35 U.S.C. § 122: Confidential status of applications; publications of patent applications
(a) Confidentiality. Except as provided in subsection (b), applications for patent shall be kept in confidence by the Patent and Trademark Office and no information concerning the same given without authority of the applicant or owner unless necessary to carry out the provisions of an Act of Congress or in such special circumstances as may be determined by the Director.
(1) In general.
(A) Subject to paragraph (2), each application for patent shall be published, in accordance with procedures determined by the Director, promptly after the expiration of a period of 18 months from the earliest filing date for which a benefit is sought under this title.
Effect of Patent Application
Patent applications filed with the United States Patent Office are kept in confidence; no information concerning an application may be given without the authority of the applicant or owner. 35 U.S.C. § 122. Because a patent application is deemed a confidential disclosure, the applicant retains his trade secret rights and the state courts, their jurisdiction. Painton & Co. v. Bournes, Inc., 442 F.2d 216, 223-225, (2d Cir. 1971). This is sound, for otherwise the application would forfeit equitable protection during pendency of the application, patent remedies generally not being available under federal patent law until the patent issues. 35 U.S.C. §283.

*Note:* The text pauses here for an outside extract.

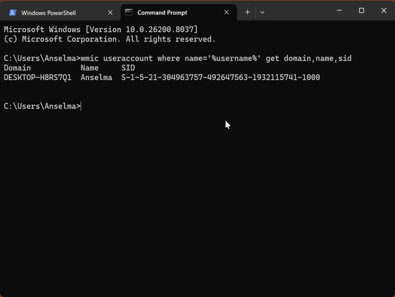This screenshot has height=297, width=395.
Task: Click the Command Prompt tab icon
Action: pyautogui.click(x=128, y=12)
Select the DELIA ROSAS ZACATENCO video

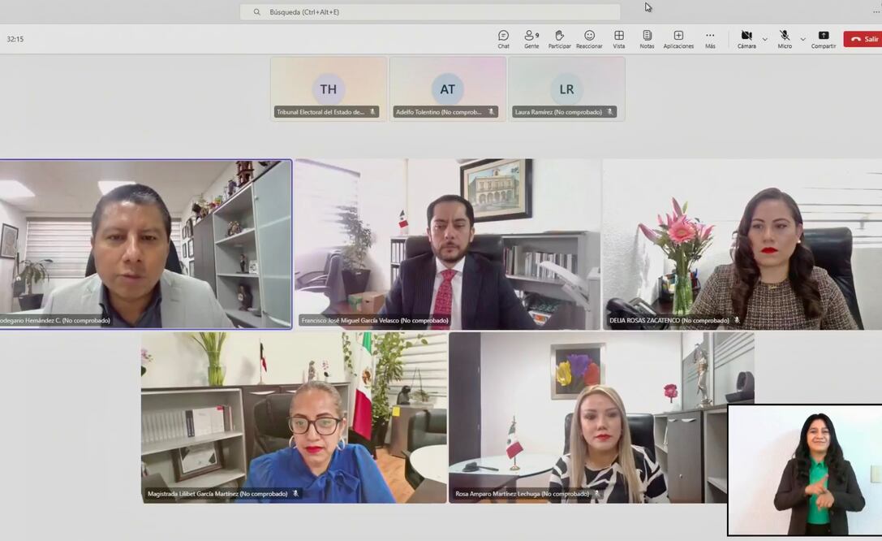click(742, 244)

At the time of the application, the inventor or discoverer has no means of knowing whether the patent will ultimately be granted. If the trade secret is valuable, the discoverer, conceiving it to be patentable, would by making the application hazard both trade secret and patent. This would defeat the very purpose of patent law, which conditions monopoly for a limited period upon the complete surrender thereafter of the subject matter to the public, and we think no such principle can be deduced from the authorities. A.O. Smith Corporation v. Petroleum Iron Works Co. of Ohio, 73 F.2d 531 (USCCA 6th Circuit 1934) citing Macbeth-Evans Glass Co. v. General Electric Co., 246 F. 695, 701 (C.C.A. 6).
Effect of Patent Grant
Matter which prior to patent grant might have been subject to protection as a trade secret is deemed disclosed to the extent that it is described in the patent. Julius Hyman & Co. v. Velsicol Corp., 233 P.2d 977, 998, cert. denied, 342 U.S. 870, reh’g denied, 342 U.S. 895 (1951). Not every patent discloses a trade secret. Thus a product patent may not disclose the manufacturing methods used to make the patented product. Modern Controls, Inc. v. Andreadakis, 578 F.2d 1264, 1269 (8th Cir. 1978).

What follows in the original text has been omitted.